TASK ITEM
Each line from the one containing "This screenshot has width=2560, height=1440." through the last line of the records is to be repeated exactly, with all pictures left out.

-- Opening Marker --

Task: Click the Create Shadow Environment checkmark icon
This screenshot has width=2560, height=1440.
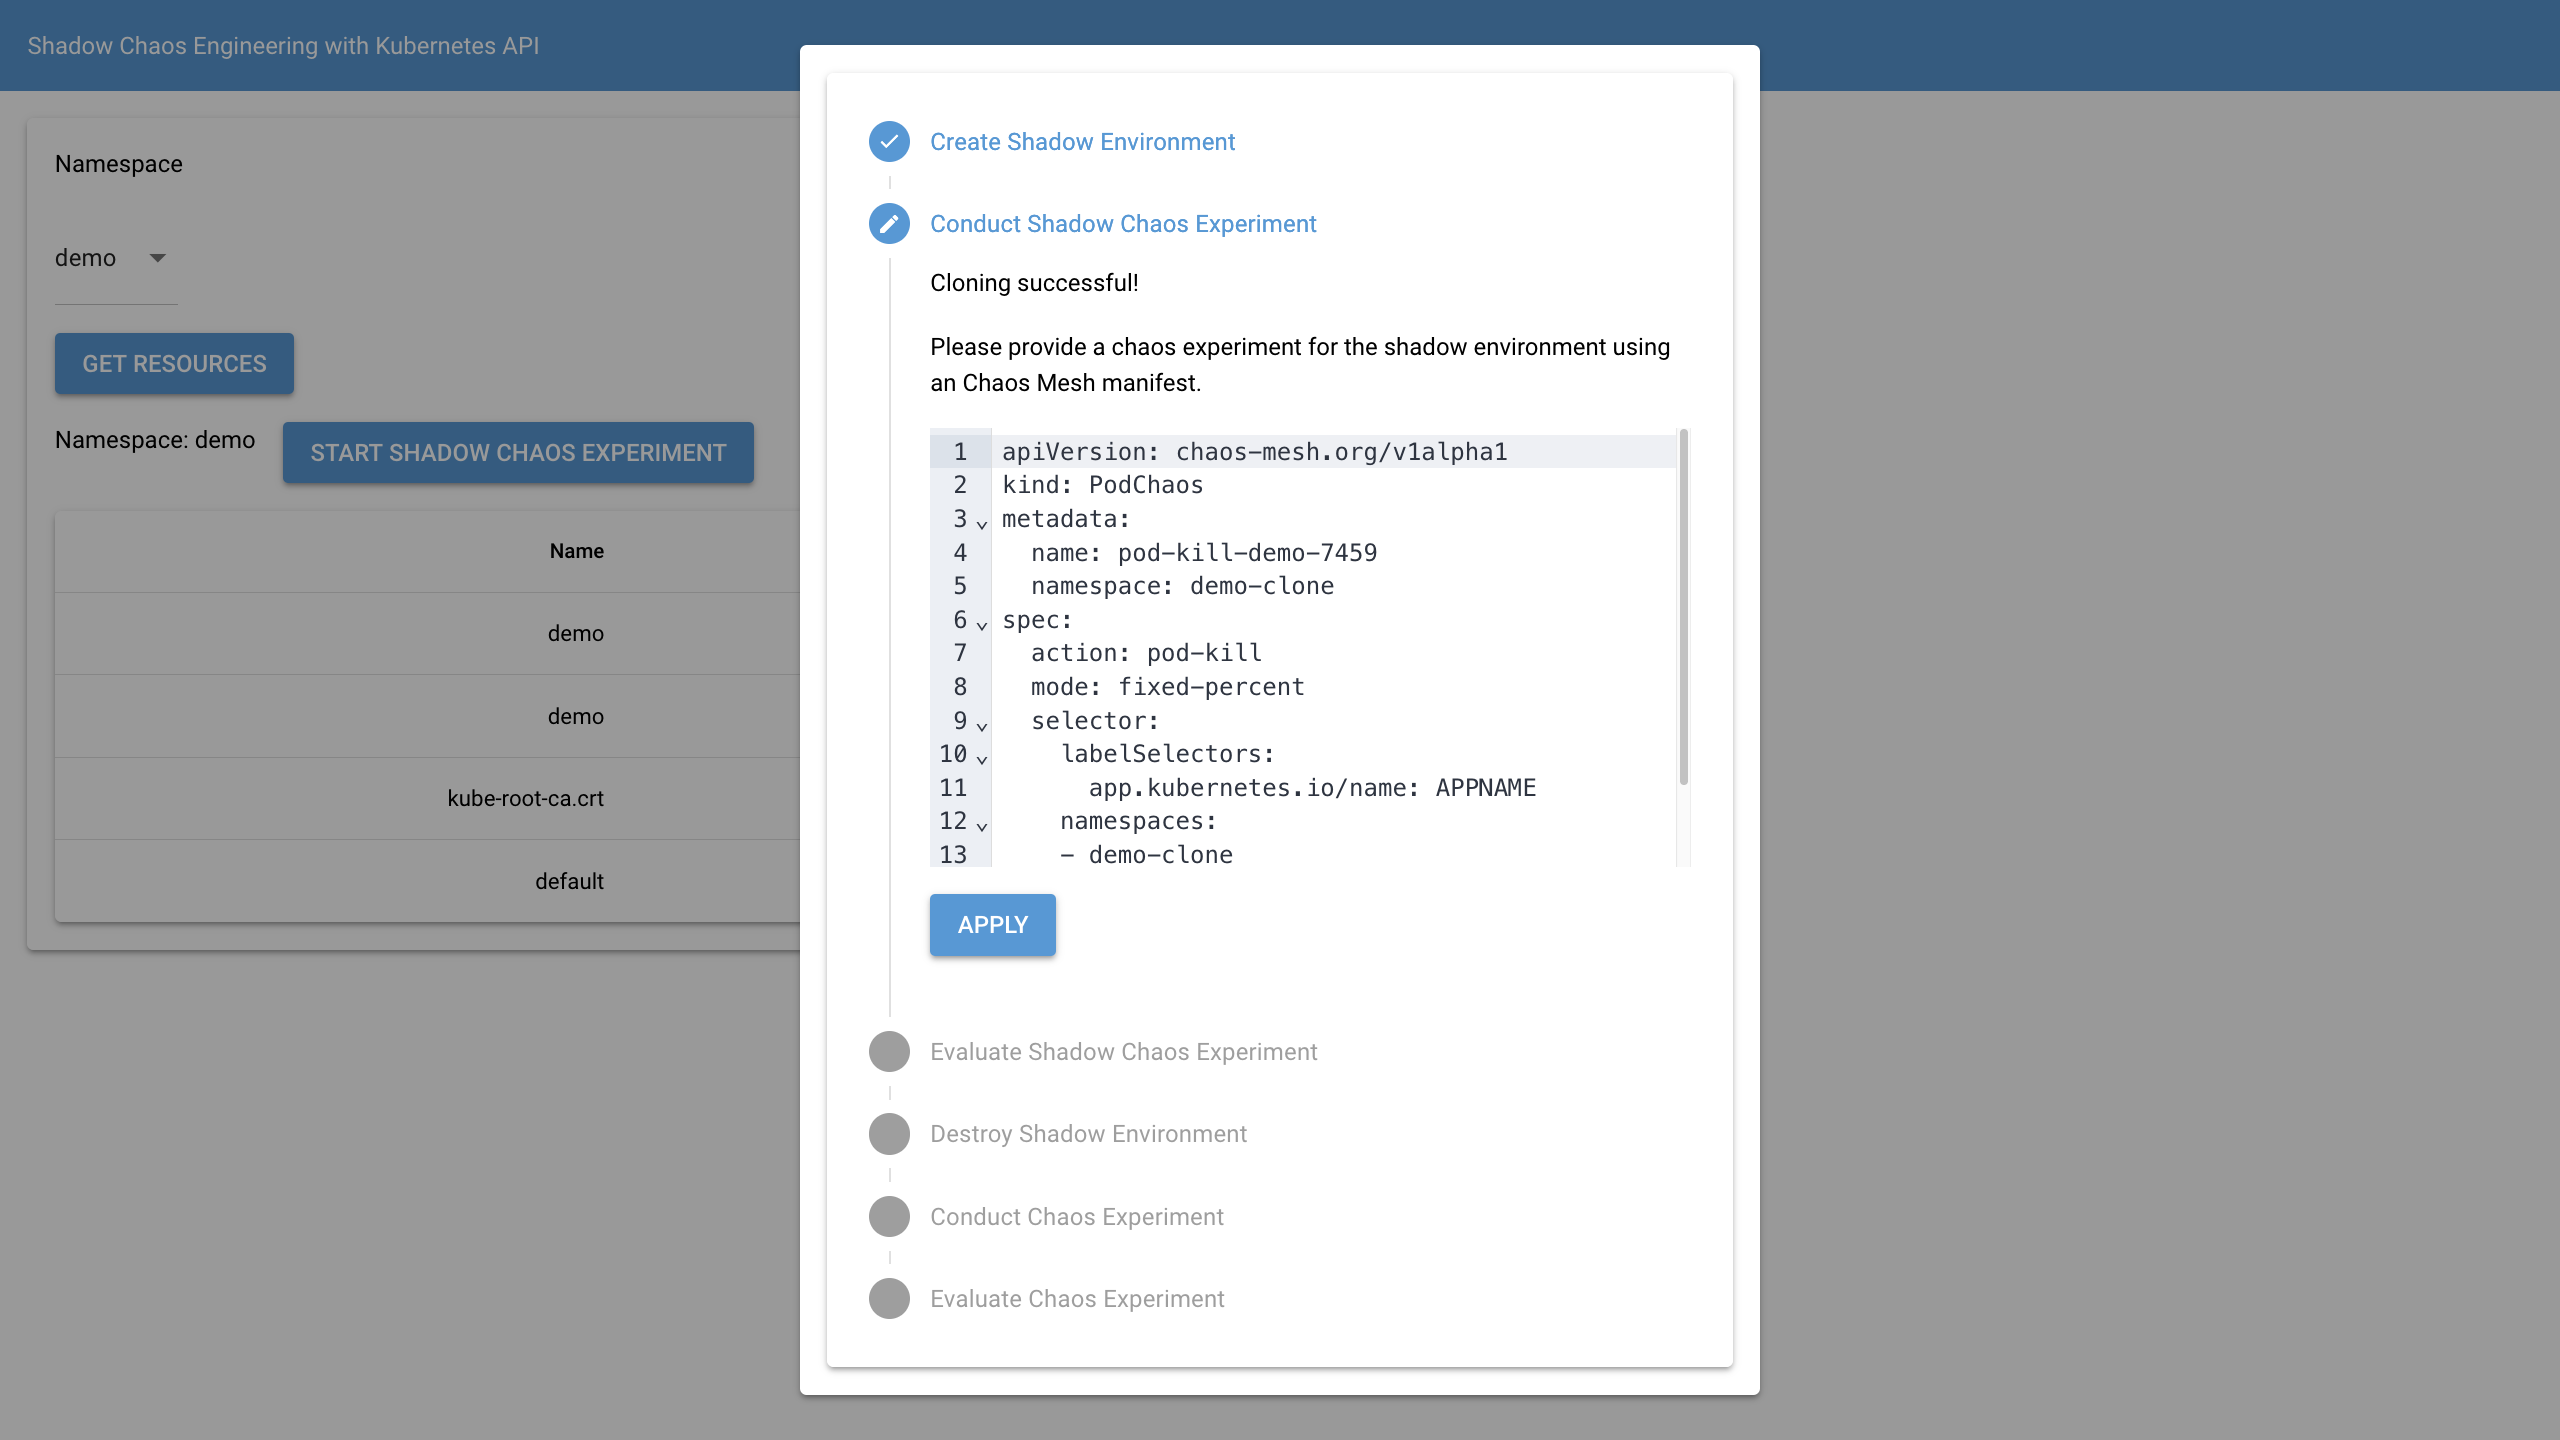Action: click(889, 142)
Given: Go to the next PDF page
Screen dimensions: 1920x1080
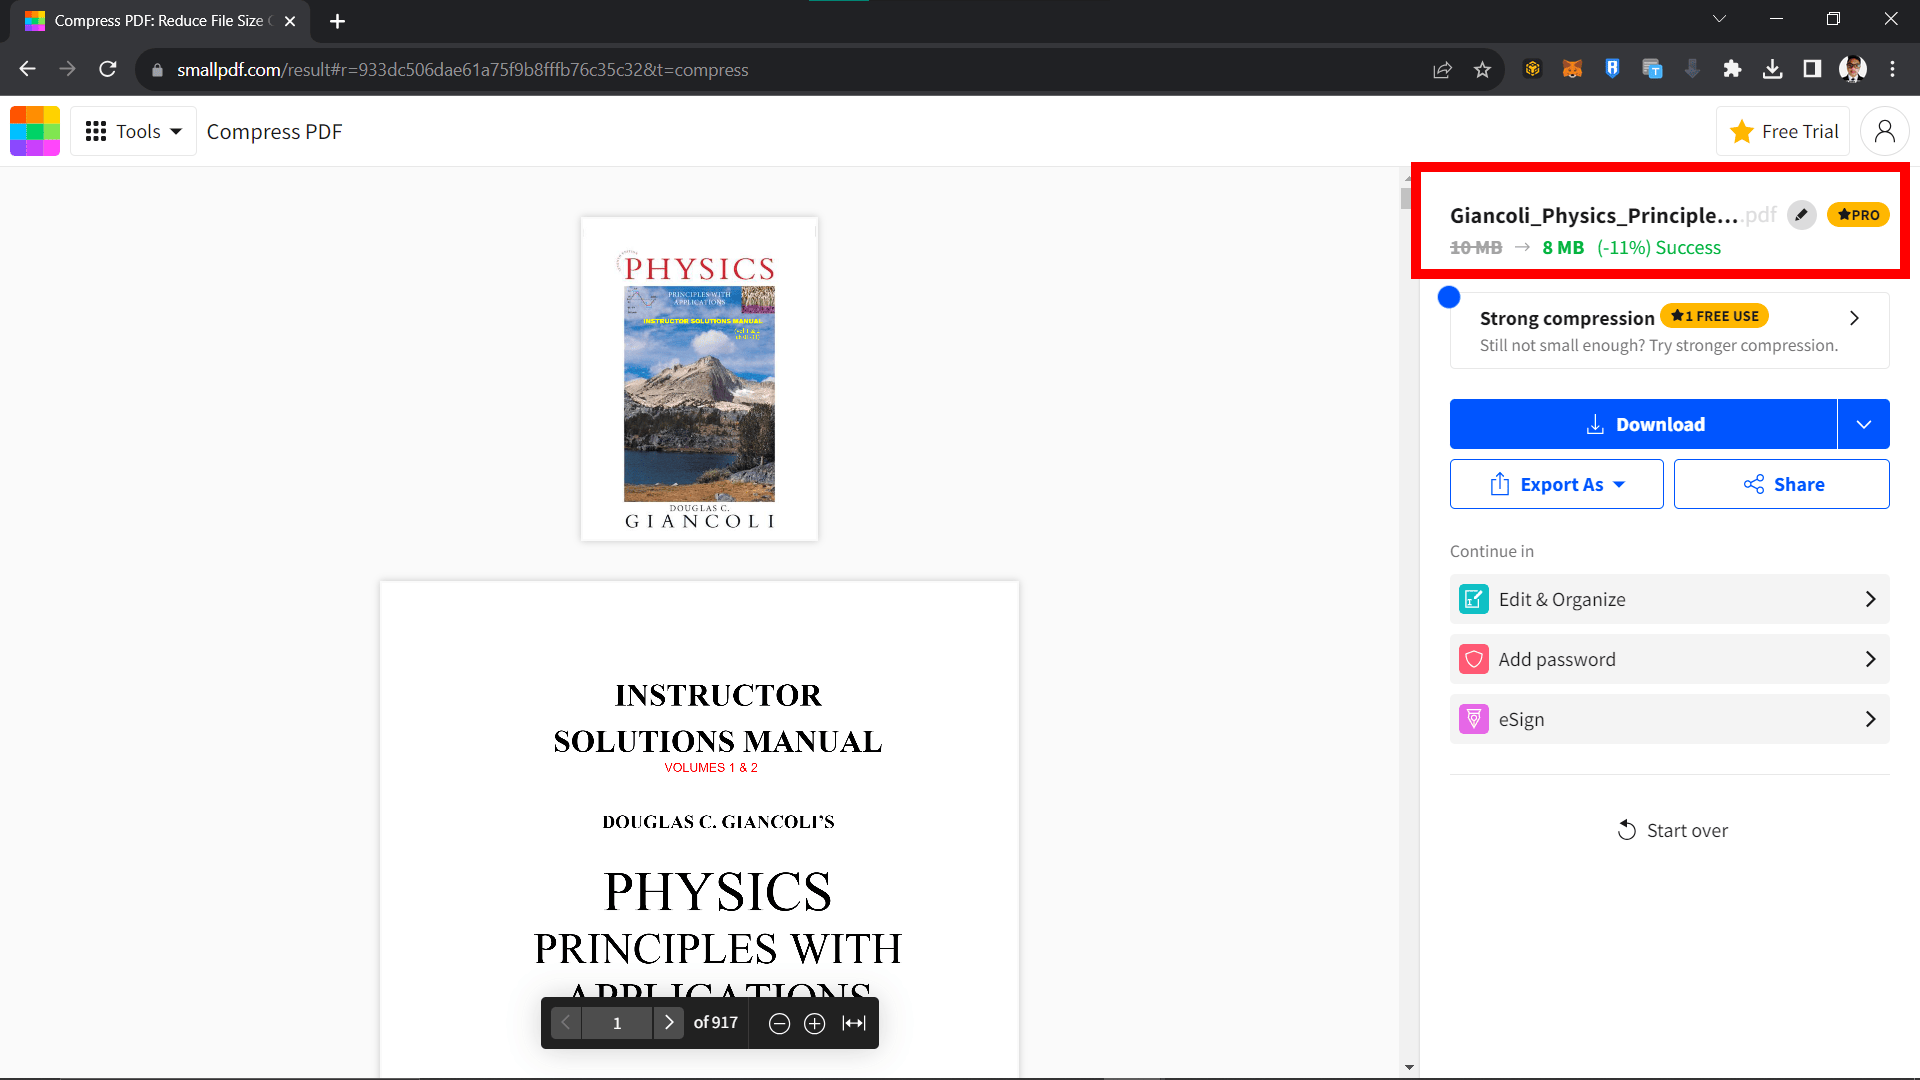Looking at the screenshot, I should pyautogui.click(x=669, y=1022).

-- Closing Marker --

ANSWER SECTION
This screenshot has width=2560, height=1440.
Action: click(889, 142)
Given: Go to the next PDF page
Screen dimensions: 1920x1080
Looking at the screenshot, I should pyautogui.click(x=669, y=1022).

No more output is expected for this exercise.